Question about not dating anymore
Question about not dating anymore
Hey all, hope everyone is doing well.
I’m curious if anyone out there has made a conscious decision to not date or be in a relationship anymore.
If so, what was your rationale? Do you feel it was the right decision? If you’re currently considering it, why?
I actively did not pursue relationships for about 7 years after a bad relationship to focus on myself and figure out who I was. One of the best decisions I ever made. Was definetley lonely at times, but you really learn to appreciate yourself and your own company, which many people never manage to do. Some people can never be alone. And it was important to learn to have relationships with people as people first and not as potential partners as default.
True taking the time to look inward is always a good thing.
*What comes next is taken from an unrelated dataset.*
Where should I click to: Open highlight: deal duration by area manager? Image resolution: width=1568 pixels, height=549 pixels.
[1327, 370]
Glad it worked out for you and you have a better sense of who you are! It’s not an easy road to travel.
Good point on engaging people as people. It can be a safer first step than to assume a romantic angle from the beginning.
Having “done the time”, are you back to dating or was your journey a destination to being single?
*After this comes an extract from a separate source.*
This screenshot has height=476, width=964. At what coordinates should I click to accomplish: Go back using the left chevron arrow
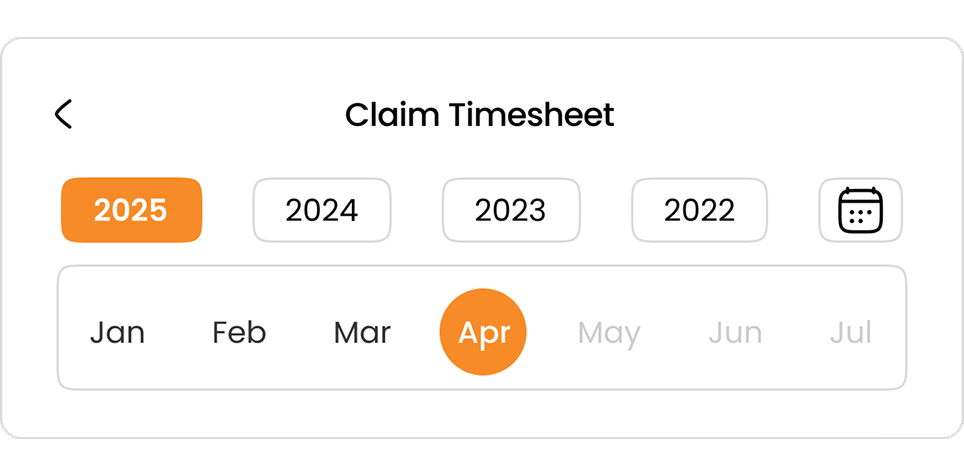click(x=63, y=114)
Thank you so much for sharing!!
Of course! Not just as a saftey thing, but interacting with people not as a possible extension of my own life so to speak really changed my outlook.
It may seems kinda obvious on the surface, but so much of our lifes (at least in my experience) we're trained to always be looking at people as potential partners and when you do that as a default its almost viewing people through a lens of "what can they do for me" and if they are the puzzle piece you're looking for. When that happens you don't really engage with people on a deeper level since you're not approaching them as complex, complete, independant lifes outside of your own, but rather as a "character in your story". And when society trains us to be that way it happens subconciously, even when you may not realize it.
It took time, but deprogramming that part of myself has helped me connect with people on so much of a more personal and respectful level. And in turn being able to do that made me someone more worth being around. Which eventually that did lead to my current long term relationship funny enough, and we plan to get married. Though we were friends for around 3 years before we started dating, and that has helped in its own way. Your partner should be your best friend after all, they're the teammate you choose. So being someone worth being friends with helps a lot.